--- Document text ---

Question

Please help!! How do you answer this problem? The question is attached as an image.

Answer 1

so far i know the two limits are different because when I put in DNE for f'(0) the computer told me that i got it right but i guessed for that lol

Answer 2

confused
are we finding the left left limit and right limit for f(x) or f'(x)

Answer 3

I'm going to assume f(x) I guess

Answer 4

\[\lim_{x \rightarrow 0^-}f(x)=\lim_{x \rightarrow 0^-} (-2x^2+7x)=? \\ \lim_{x \rightarrow 0^+}f(x)=\lim_{x \rightarrow 0^+}(7x^2-5)=?\]

Answer 5

yo know this question is weird
like it has to be continuous and smooth at x=0 for f'(0) to exist
it is hard to tell if they want us just find the limits of f as x approaches 0
or if they want the limits of f' as x approaches 0

Answer 6

\[\lim_{x \rightarrow 0^-}f'(x)=\lim_{x \rightarrow 0^-}(-2x^2+7x)'=? \\ \lim_{x \rightarrow 0^+}f'(x)=\lim_{x \rightarrow 0^+}(7x^2-5)'=?\]
like either set of limits would actually show f'(0) dne in this case

Answer 7

@Kainui
Using esp what set of limits do you think they are talking about

Answer 8

@jim_thompson5910 hey if you don't mind, can you you please help me answer this question? it looks like @freckles is also having trouble with it.

---

Exercise:
Carry on the forum thread about one-sided limits at x = 0 from the point where it stops.

--- Provided records ---

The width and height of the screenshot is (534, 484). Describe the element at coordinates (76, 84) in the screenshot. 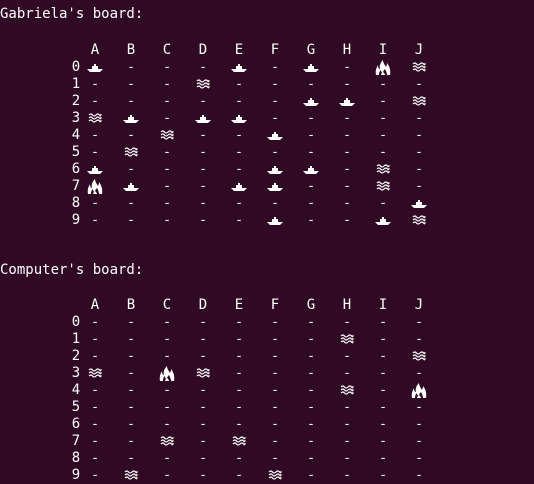

I see `row-label-1: 1` at that location.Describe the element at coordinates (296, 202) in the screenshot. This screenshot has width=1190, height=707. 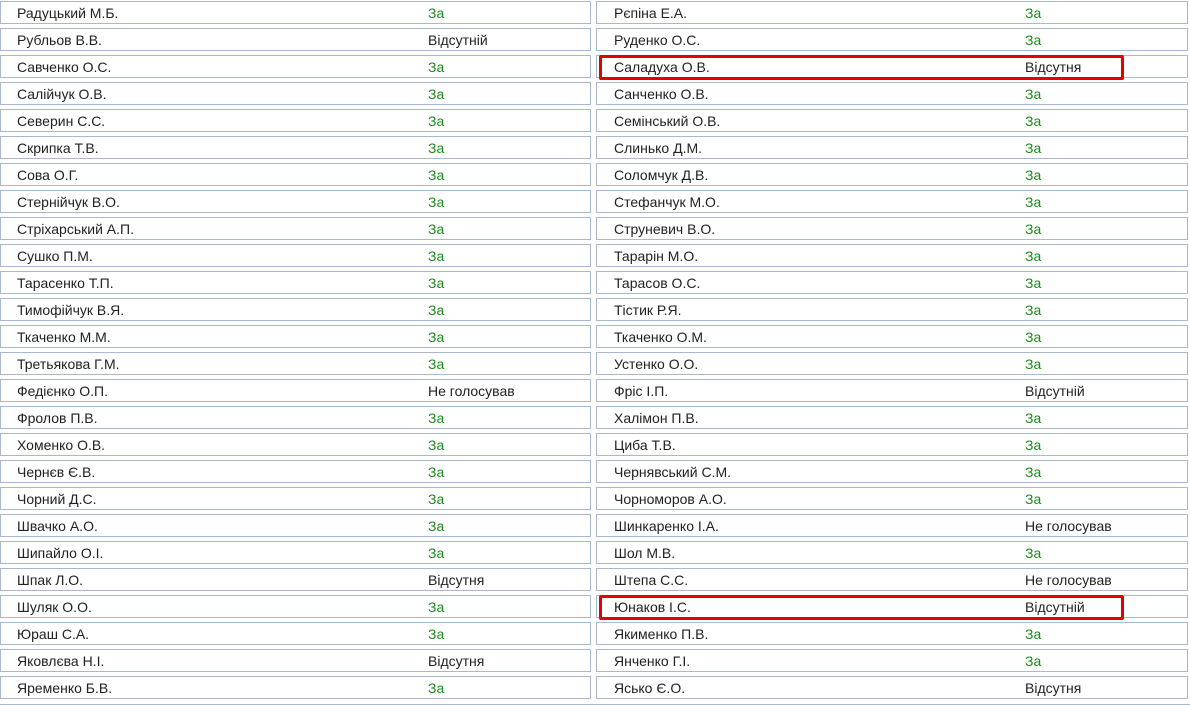
I see `deputy-vote-row: Стернійчук В.О. За` at that location.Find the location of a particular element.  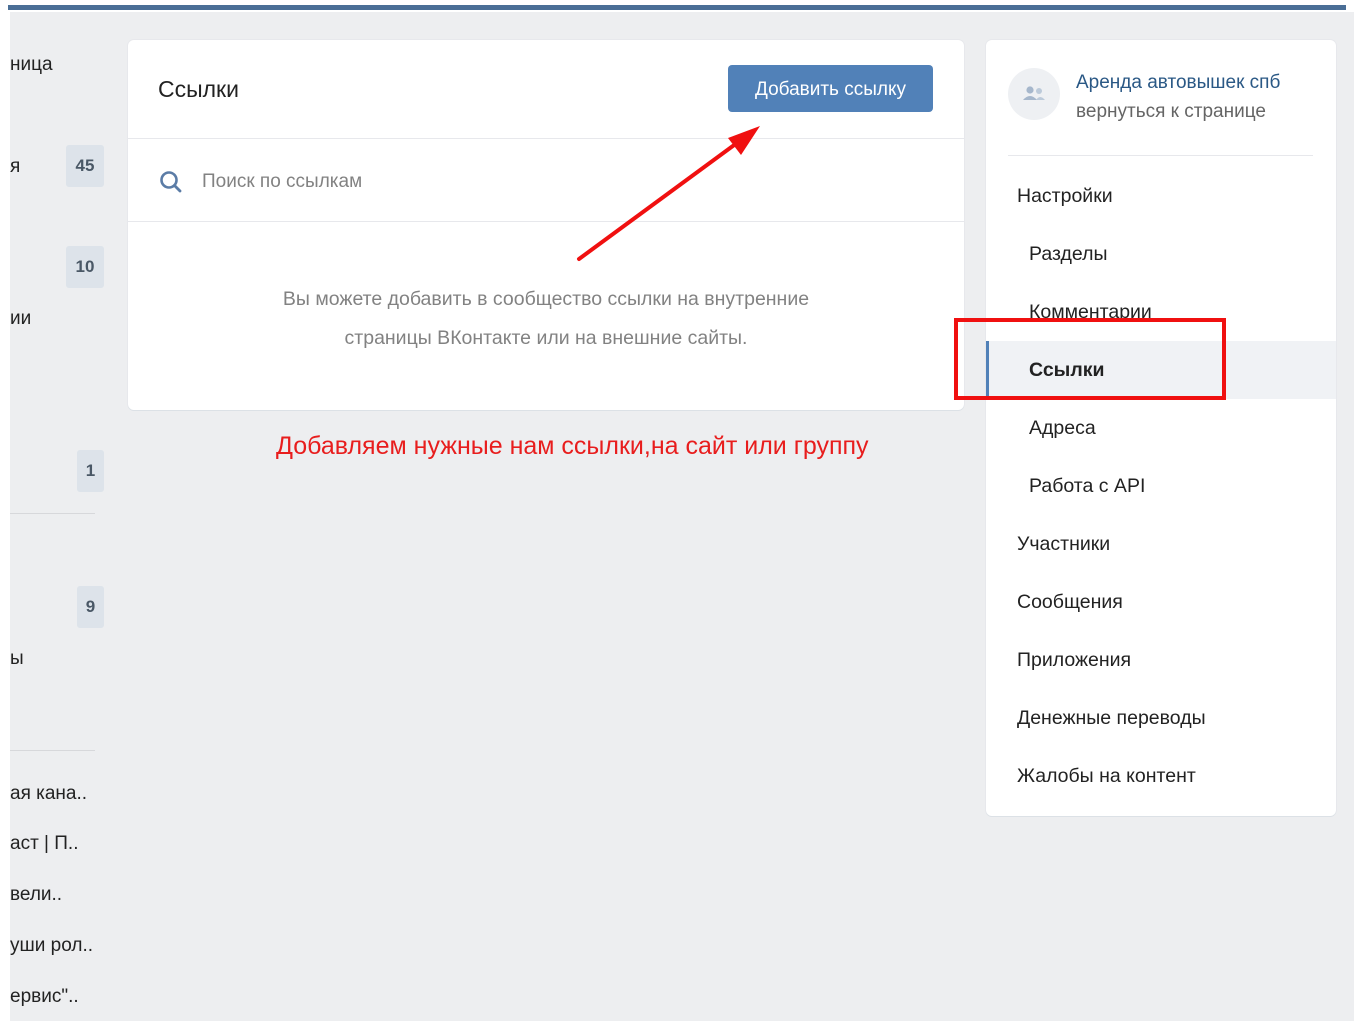

top-bar is located at coordinates (677, 6).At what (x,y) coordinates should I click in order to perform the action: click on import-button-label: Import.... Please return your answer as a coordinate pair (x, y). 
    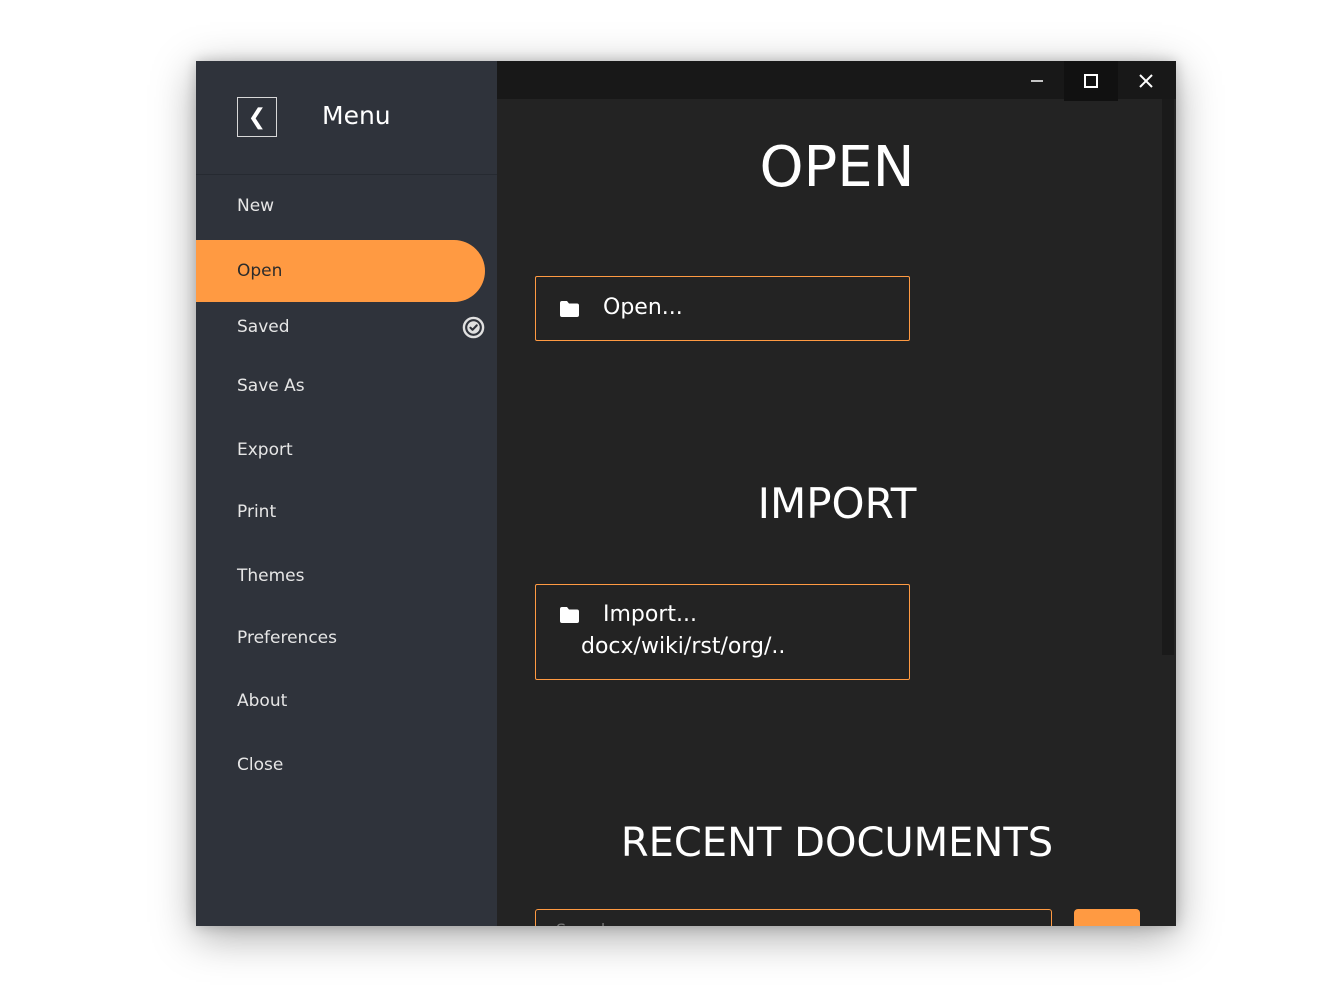
    Looking at the image, I should click on (650, 614).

---

Expected output:
Answer 9

how far did you get with freckles' suggestions?

Answer 10

umm i think i got it wrong for sure. i thought the derivative for the left hand was 7 and the right hand was 0.

Answer 11

so you typed in "7" in the first box and "0" in the second box? and they said both were wrong?

Answer 12

yes

Answer 13

ok try plugging 0 into both pieces of f(x)

NOT f ' (x)

Answer 14

0 and -5 don't work either

Answer 15

are there any example problems given to you in the book? That are similar to this one

Answer 16

I'm curious about the format they want the answer in.

Answer 17

i don't think so. the only examples using right and left hand limits are either with graphs or simples ones which you can easily plug in and find the limits.

Answer 18

the question is from this online hw thing called webwork that we use for calc class

Answer 19

ok, maybe they want you to type in the expressions for each piece (without you evaluating)

Answer 20

wait, like just using the definition of derivative?

Answer 21

what do you mean?

Answer 22

like f'(x) = f(x+h) - f(x) / h or is that completely wrong?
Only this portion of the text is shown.